begin Passage provided

WIDOW QUIN. There’s poetry talk for a girl you’d see itching and scratching, and she with a stale stink of poteen on her from selling in the shop.
And his duets with Pegeen herself are even better as they lavish praise on each other, he with manifold reference to religious and mythical imagery:
CHRISTY [with rapture]. If the mitred bishops seen you that time, they’d be the like of the holy prophets, I’m thinking, do be straining the bars of Paradise to lay eyes on the Lady Helen of Troy, and she abroad, pacing back and forward, with a nosegay in her golden shawl.
PEGEEN [with real tenderness]. And what is it I have, Christy Mahon, to make me fitting entertainment for the like of you, that has such poet’s talking, and such bravery of heart?
According to Christy’s rather zany and possibly mad father, Christy spent his youth as a fool and a physical coward; the young man, driven out of the neighborhood, exits the play declaring himself “master of all fights from now.” But, like Odysseus before him and Leopold Bloom after him, his real prowess and gallantry lies in verbal contention.
The play’s initial audience at the Abbey Theater didn’t see it in so beautiful a light, however. They found Synge’s drama squalid and his language obscene. Nationalists hoping for a theater that would revivify Ireland’s suppressed culture with idealized portraits, especially of pure womanhood and not of amorous pub girls, they shouted the play down. As Yeats said in a debate about the controversy:
These young men made the mistake of the newly enfranchised everywhere: they fought for causes worthy in themselves with the unworthy instruments of tyranny and violence.
A judicious response to the most disgusting sight an artist qua artist can behold: a crowd rising up to quash art. I will leave the relevance of Yeats’s remark to the last decade’s worth of left-wing censoriousness in the English-speaking world to your imagination.
Synge’s one-act drama, Riders to the Sea, would not inspire such controversy, and it may be read as a riposte to Yeats’s own Romantic nationalism. The critic Robin Skelton compares it to Greek tragedy, both in form—a single-setting play with messengers reporting offstage catastrophes—and function—a ritual lament.
This play concerns the women of a fishing family on a Western island who are waiting to see if the body of the family’s next-to-last son, drowned at sea, can be recovered, even as they fear that their last son will be drowned. “There does be a power of young men floating round in the sea,” one of the sisters remarks, the matter-of-fact understatement, the vernacular comfort with elemental and existential realities, commending the stoicism of the West to the anxious metropolitan. Synge seems to want to say that these people live closer to the gods. Of the brother lost before the play’s opening, his sister cries,
Ah, Nora, isn’t it a bitter thing to think of him floating that way to the far north, and no one to keen him but the black hags that do be flying on the sea?
Skelton argues that the family’s aged matriarch serves as an image of bereft Irish motherhood less idealized than Yeats’s and Lady Gregory’s mytho-political allegory of Cathleen ni Houlihan, whose eponymous otherworldly visitor demands the young men of Ireland sacrifice themselves for her in lines Yeats himself later regretted. By contrast, Synge’s poor old woman concludes in an aphorism that looks past Joyce to Beckett, if it does not recall Sophocles, urging not political violence but cosmic quietude: “No man at all can be living for ever, and we must be satisfied.”

end Passage provided
begin Data provided

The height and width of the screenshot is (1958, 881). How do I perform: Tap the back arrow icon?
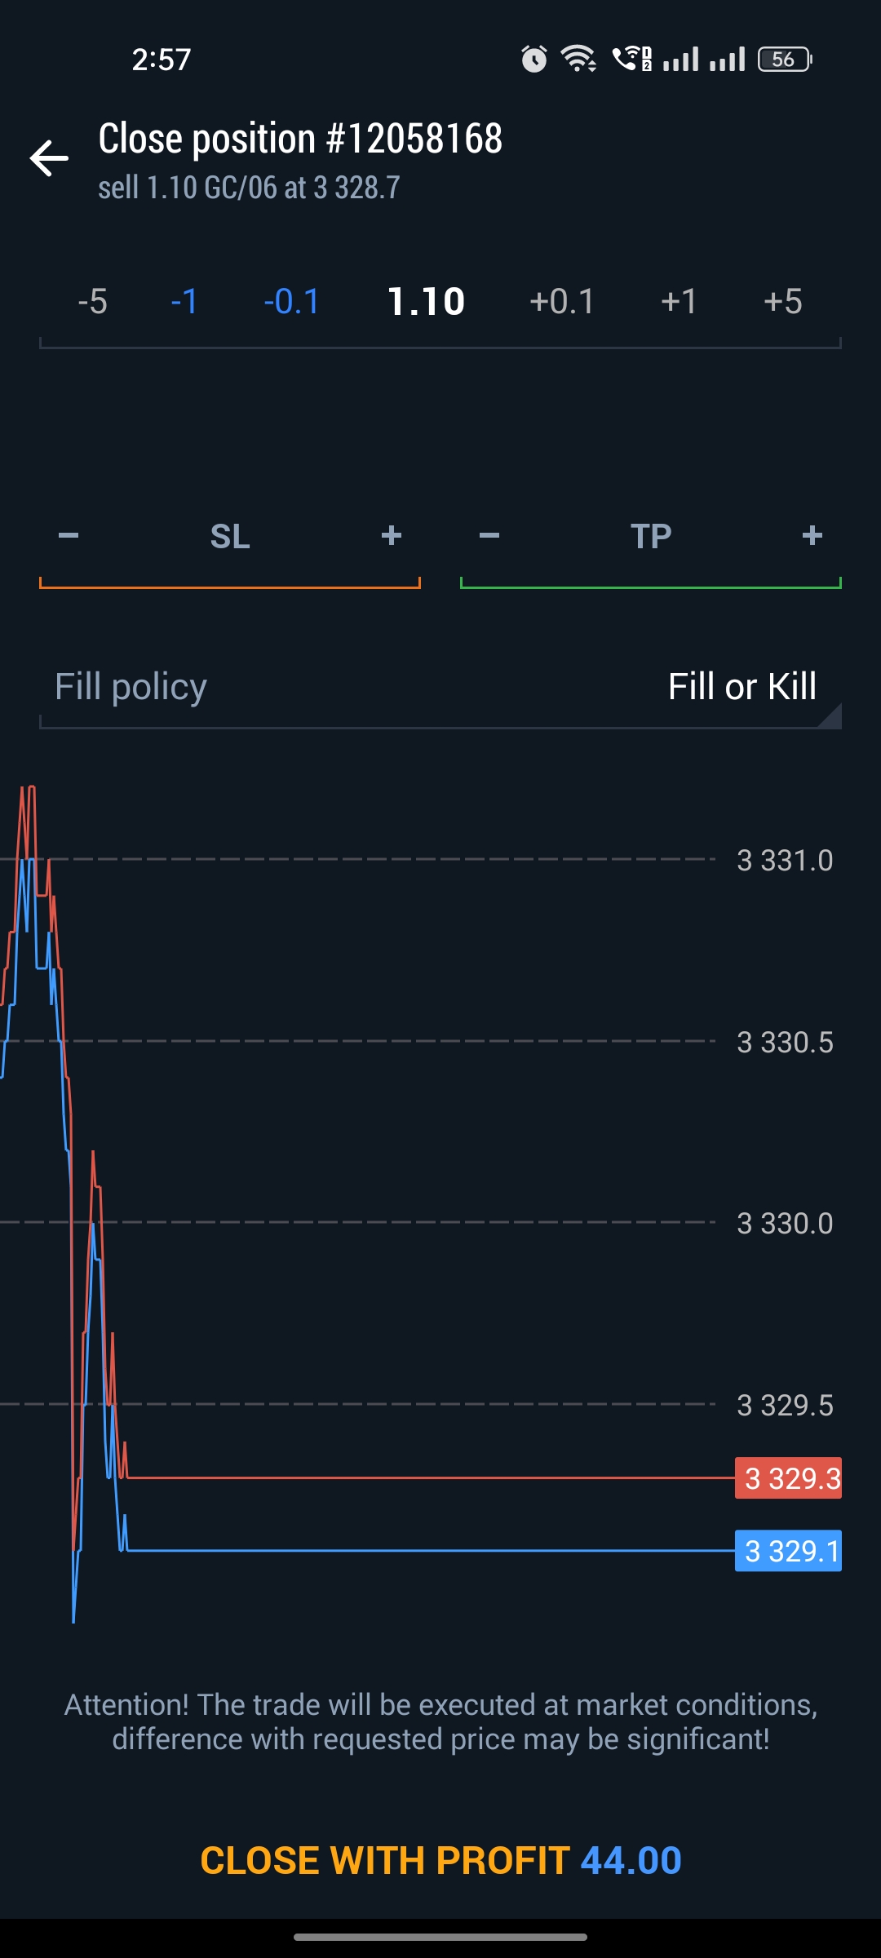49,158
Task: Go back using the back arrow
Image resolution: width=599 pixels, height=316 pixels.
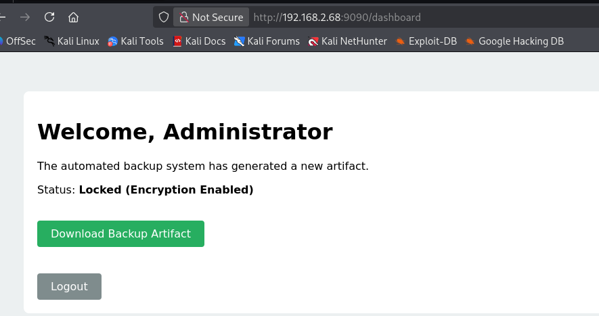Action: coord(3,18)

end Data provided

• _Requests_:
1: From the essay on Synge's plays, repeat word for word the part that opens with the words containing "And his duets" and closes with "her golden shawl.".
2: In the essay on Synge's plays, what does the critic Robin Skelton compare Riders to the Sea to?
3: Name every speaker whose name is printed in capital letters before a line of dialogue quoted in the essay on Synge's plays.

• _Solutions per task_:
1:
And his duets with Pegeen herself are even better as they lavish praise on each other, he with manifold reference to religious and mythical imagery:
CHRISTY [with rapture]. If the mitred bishops seen you that time, they’d be the like of the holy prophets, I’m thinking, do be straining the bars of Paradise to lay eyes on the Lady Helen of Troy, and she abroad, pacing back and forward, with a nosegay in her golden shawl.

2: Greek tragedy.

3: Widow Quin, Christy, Pegeen